Oh dear. Hot on the heels of the EngineerMode APK that was discovered and could make it very easy to root OnePlus devices, the same security researcher has found another app that dumps tons of info about your phone. The app in question is called OnePlusLogKit and it’s a system-level application that can dump your wifi logs, NFC logs, and even your GPS logs.
<Thread> Hi @Oneplus 👋! Remember me? Let's talk about another debug app you left in your device.
OnePlusLogKit is a system application which allow you to do a multitude of things: get wifi logs, nfc logs, gps logs pic.twitter.com/HvnErm8rXg
— Elliot Alderson (@fs0c131y) November 15, 2017
The app can also see a list of currently running processes and services, battery statistics and more. It’s likely designed to help OnePlus diagnose faulty devices, but the sheer amount of information collected here could be used for nefarious purposes. For example, banking trojans often check for processes running on a device in order to run a phishing overlay when the user opens their banking app.

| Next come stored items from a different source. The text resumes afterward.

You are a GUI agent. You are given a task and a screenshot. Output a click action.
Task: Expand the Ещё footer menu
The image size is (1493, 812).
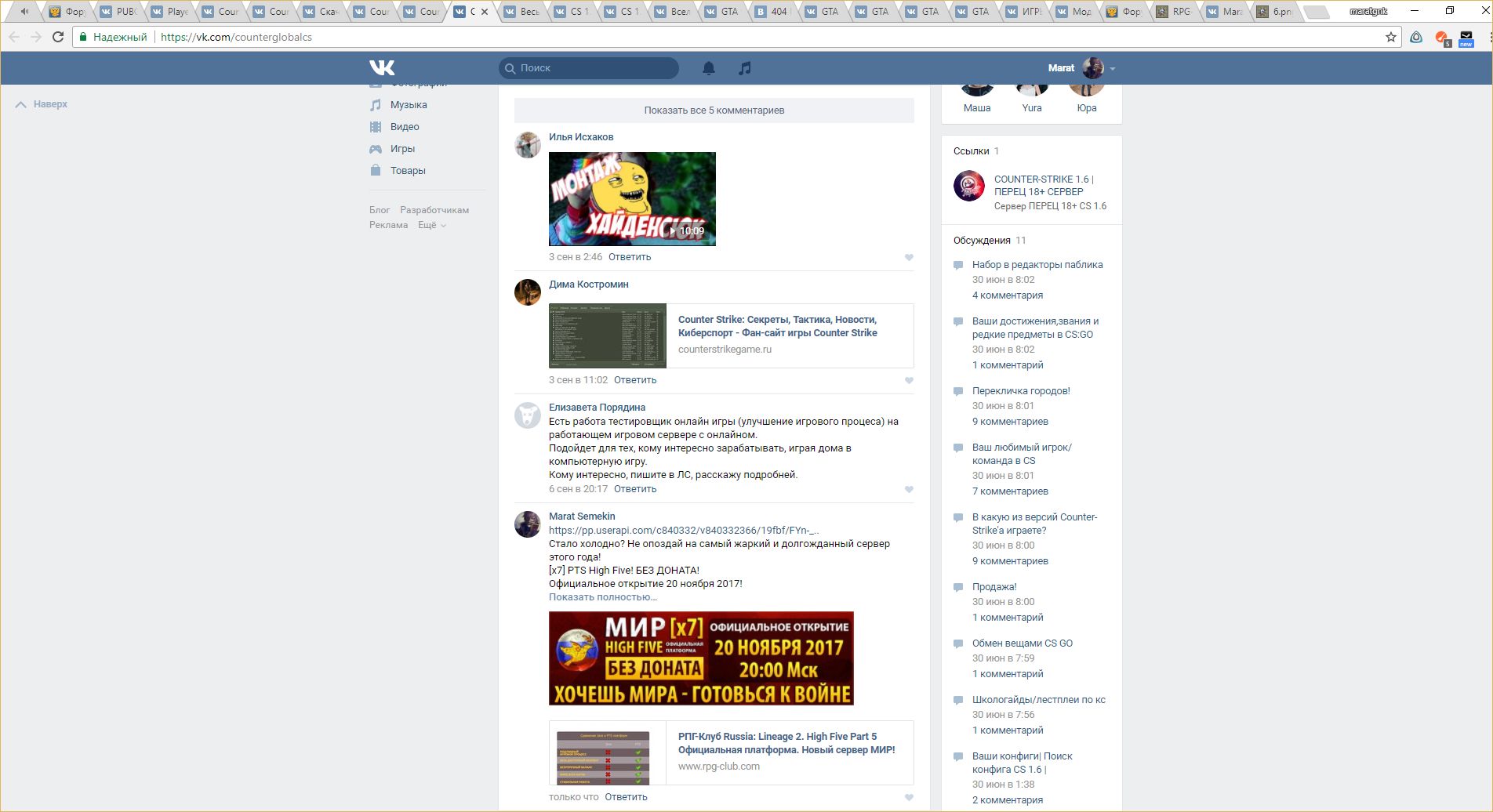point(431,225)
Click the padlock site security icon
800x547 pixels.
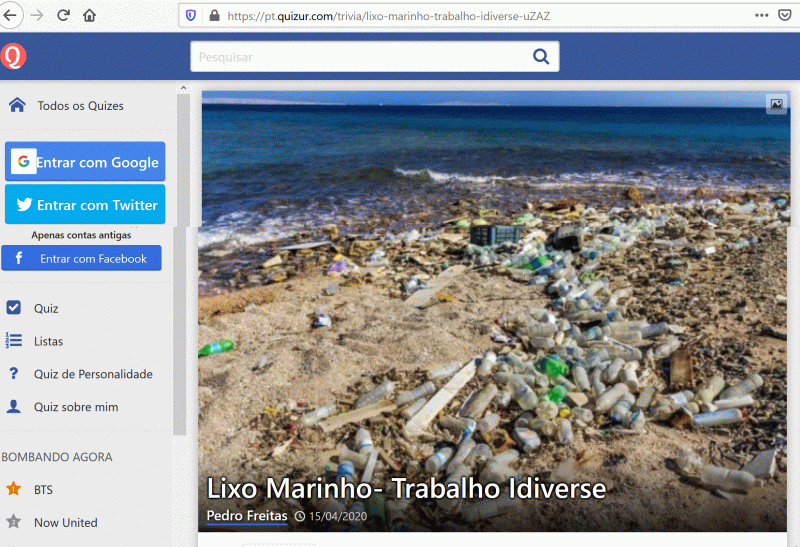[x=213, y=16]
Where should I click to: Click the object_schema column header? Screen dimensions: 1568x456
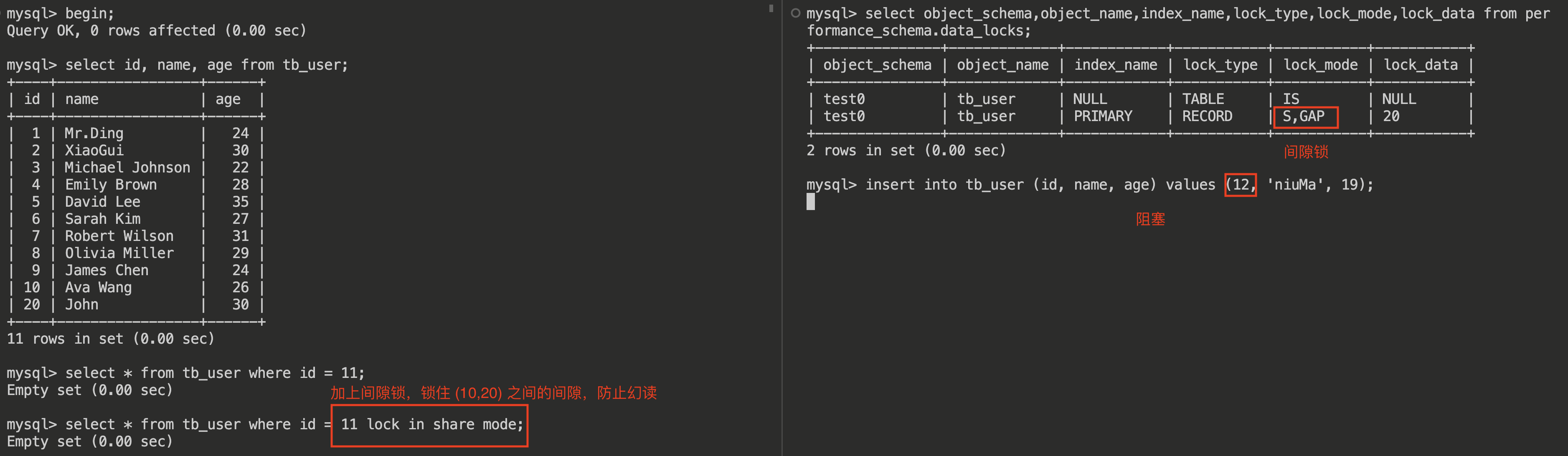pos(877,65)
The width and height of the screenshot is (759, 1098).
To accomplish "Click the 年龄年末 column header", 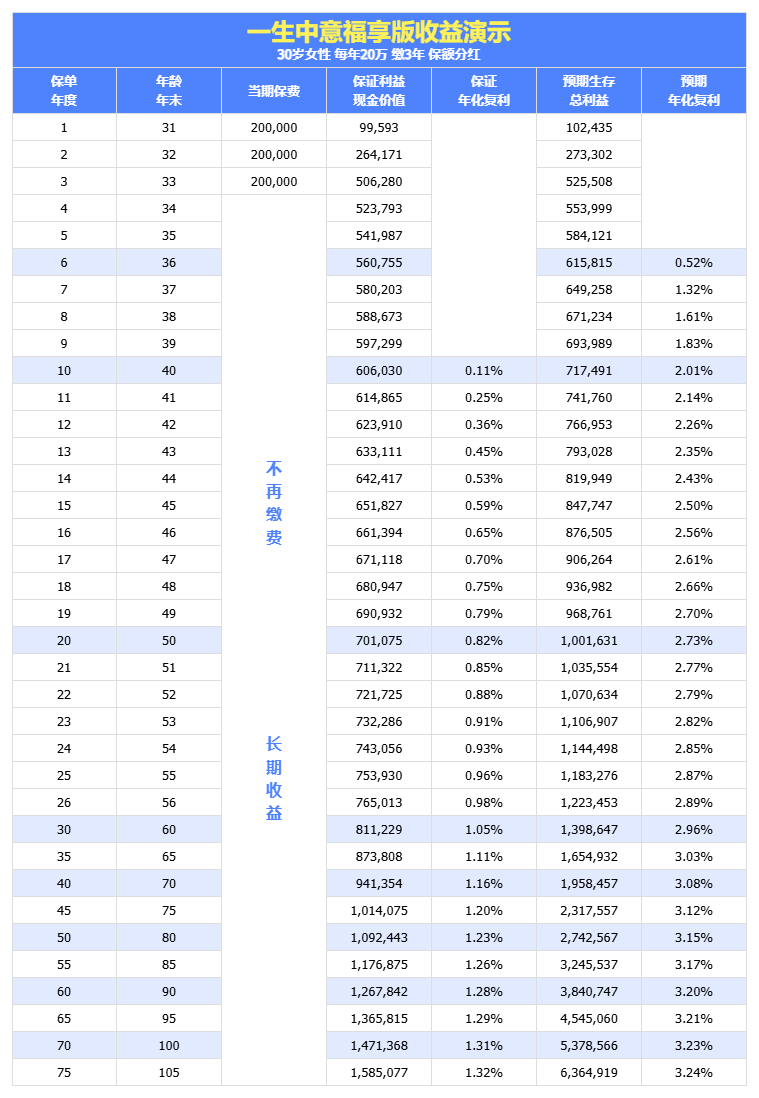I will tap(168, 90).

What’s most egregious about this is that the app dumps these files to the phone’s SD card for easy pickup. By entering *#800# on the phone’s dialpad, you can enable OnePlusLogKit which presents a serious security threat. Hackers targetting those with the device could create an APK to enable the logging feature and collect the unencrypted logs, or they could use social engineering to get the owner of the device to do it themselves.
OnePlus has yet to address this new issue, despite the Mr. Robot-themed security researcher bringing this to their attention in the first tweet that you see above. Qualcomm recently responded to allegations that the EngineerMode APK was their app by admitting that there are traces of code from their original app, but that the current APK found on devices has been modified by someone else.